Describo el presente suceso tal como me lo refirieron en el histórico Hotel Minzah de Tánger, en cuya pequeña biblioteca, quizás estén aún – algo improbable – dos libros de “Cartas a Patricia” que deposité allí hace unos 30 años.
Tras abandonar su pueblo en Senegal, la joven muchacha cruzó con otros compatriotas, tras muchos días con sus noches navegando en un bote, el perímetro marino cercano a la costa de la ciudad de Tánger, que aún custodia bajo su “Cielo Protector”, Paul Bowles, siendo el último obstáculo para llegar a la tierra española.
No pudo lograrlo, naufragó cercana a los batientes marroquíes donde se contemplas las costas de la Península Ibérica.
En su aldea, una balada habla de que la vida alza el vuelo y se hace nube. Quizás sucedió eso.
Su cuerpo, con poco peso y aliento, fue sacado del salitre con otros compatriotas. Ahí, antes de ese amargo instante, la casi adolescente contempló que sus afanes de conseguir una existencia mejor para el hijo que protegía en sus entrañas se derrumbaban, y ante ese abatido dilema, hizo un juramento: No regresaría nunca a los surcos ásperos de la Reserva de Six Forages, tierra que la hizo soportar sollozos de sangre.En malas condiciones fue llevada al hospital tangerino. Del tálamo blanco pasó a un refugio. Tenía miedo, sudaba, y lo que la muchacha y el feto que gateaba en su cuerpo se dijeron en esas horas, nadie lo sabe. A la mañana siguiente apareció igual a flor del rocío, fría, muerta.
Se cuenta en Marruecos, que el céfiro venido de las estribaciones de la Cordillera del Atlas suele llevarse, como si de una hurís se tratara, el espíritu de cada niña / mujer cuya ansiedad es llegar a la tierra hispana, lugar donde el maná aflora, la leche es abundante y los seres humanos son de color aceitunado.
Hace un tiempo inmemorial, tanto que puedo contar las rugosidades de mi piel macerada, escribí en un cuadernillo, hoy perdido o vuelto polvareda, que mi persona también he sido hombre sin tierra. Mi espacio interior, el de los terruños recónditos, el forjado con dolientes temores, ya no existe. Todo mi aislamiento trashumante, a la presente altura de la existencia, se puede tocar aún ahora mismo, convertirla en carcoma, siendo tal vez sea la razón de comprender el presente drama quejumbroso esparcido sobre estas líneas.
La joven adolescente ya no acariciará el agua azulina del Mediterráneo; su cuerpo transformado en lucero, estrella del sur, o en sonido de esa canción de cuna de Miguel Hernández, será… “escarcha / grande y redonda”.

* Qué se pide
Según el pasaje citado, ¿en qué país estaba el pueblo que abandonó la joven? Los ítems son material independiente del pasaje citado.

* Ítems aportados

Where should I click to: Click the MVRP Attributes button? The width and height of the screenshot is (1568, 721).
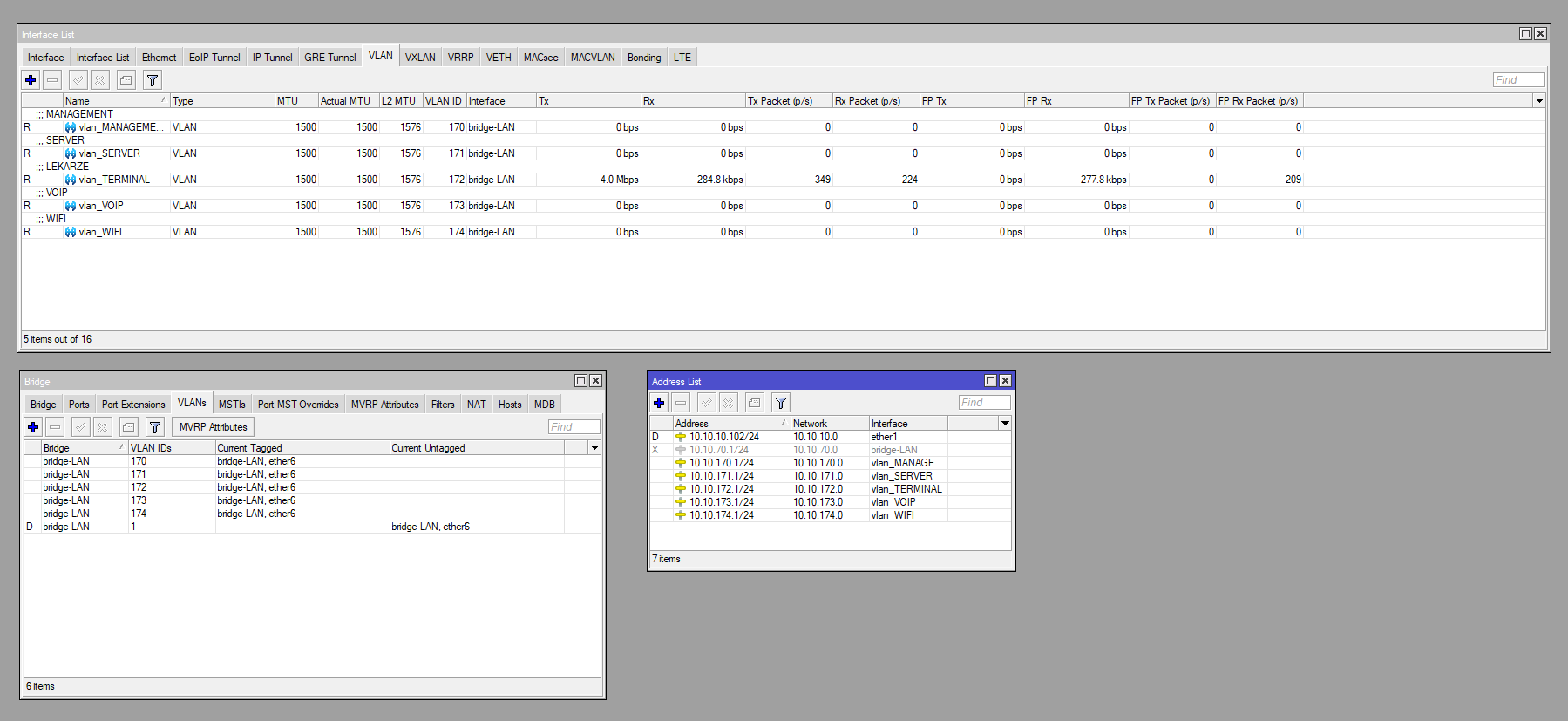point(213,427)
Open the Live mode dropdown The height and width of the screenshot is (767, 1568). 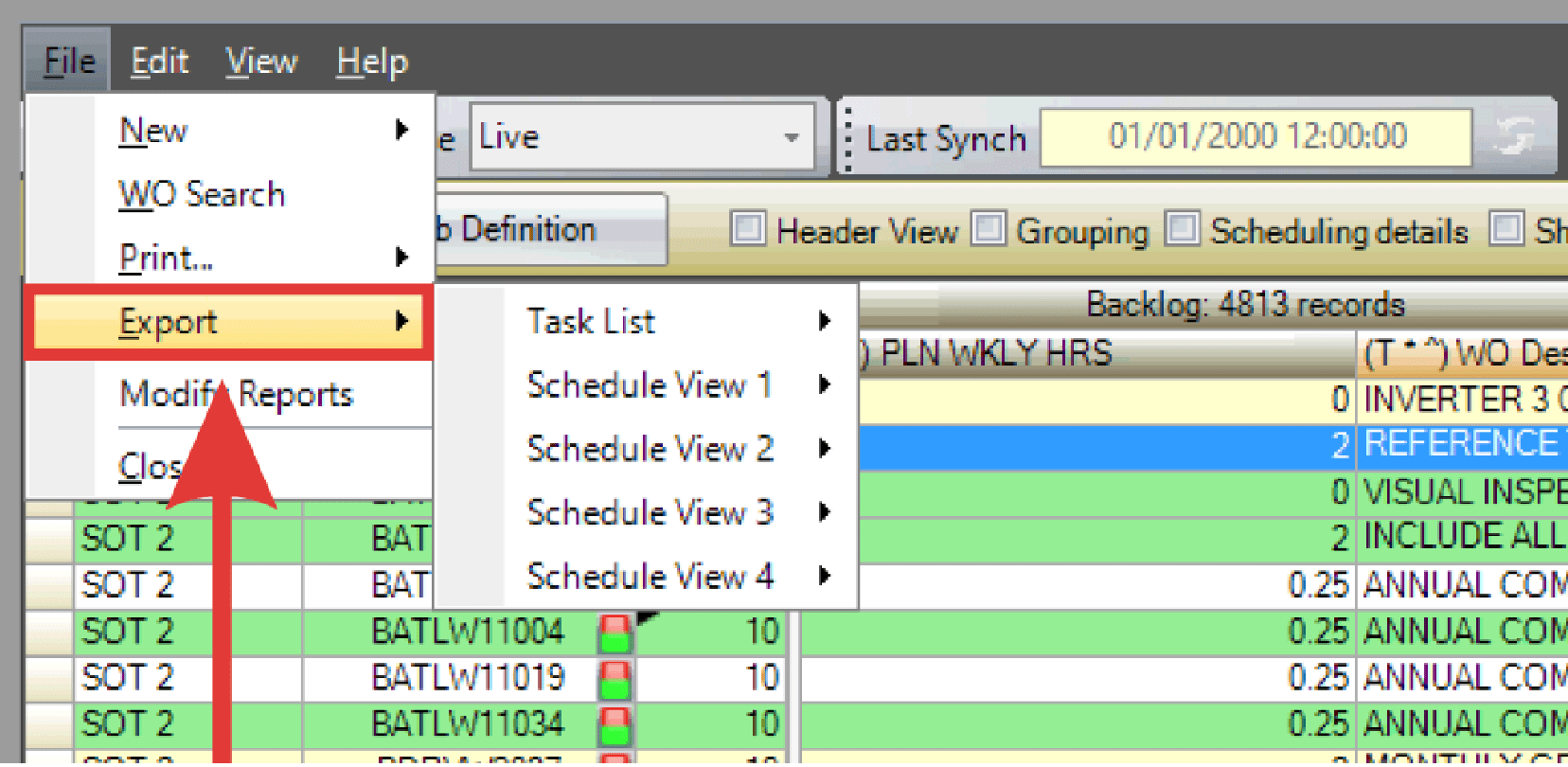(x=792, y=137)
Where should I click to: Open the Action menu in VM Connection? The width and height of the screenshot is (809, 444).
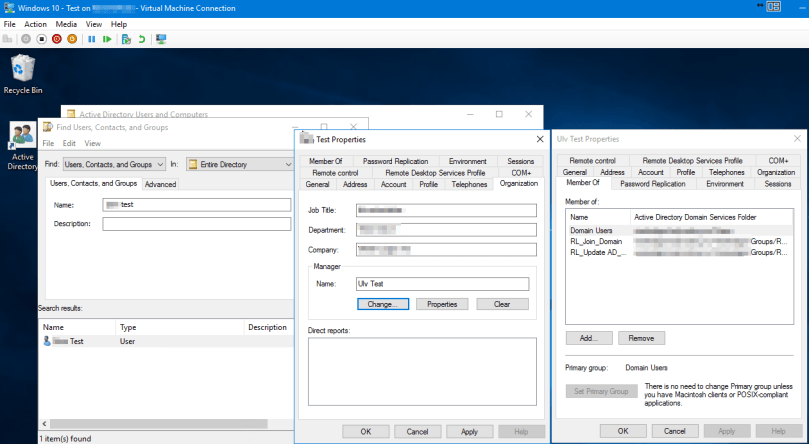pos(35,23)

...

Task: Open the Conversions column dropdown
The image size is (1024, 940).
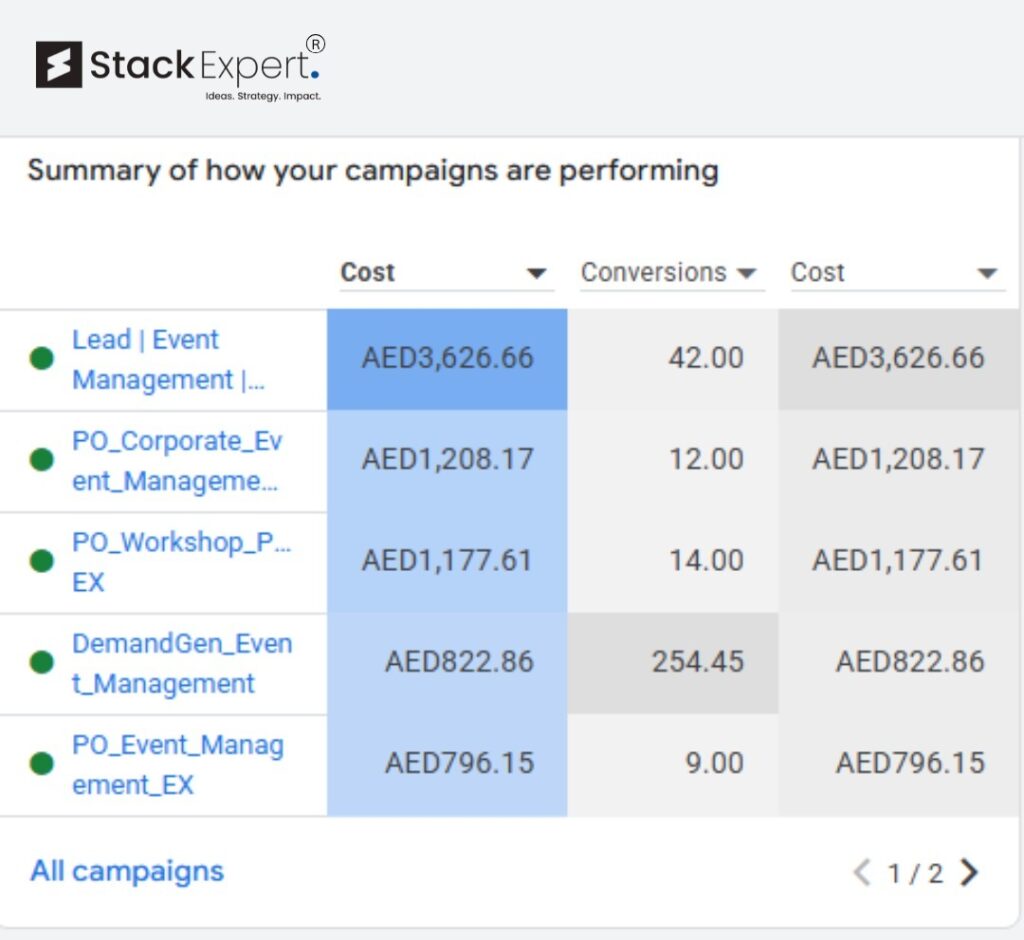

* Resultado
En Senegal.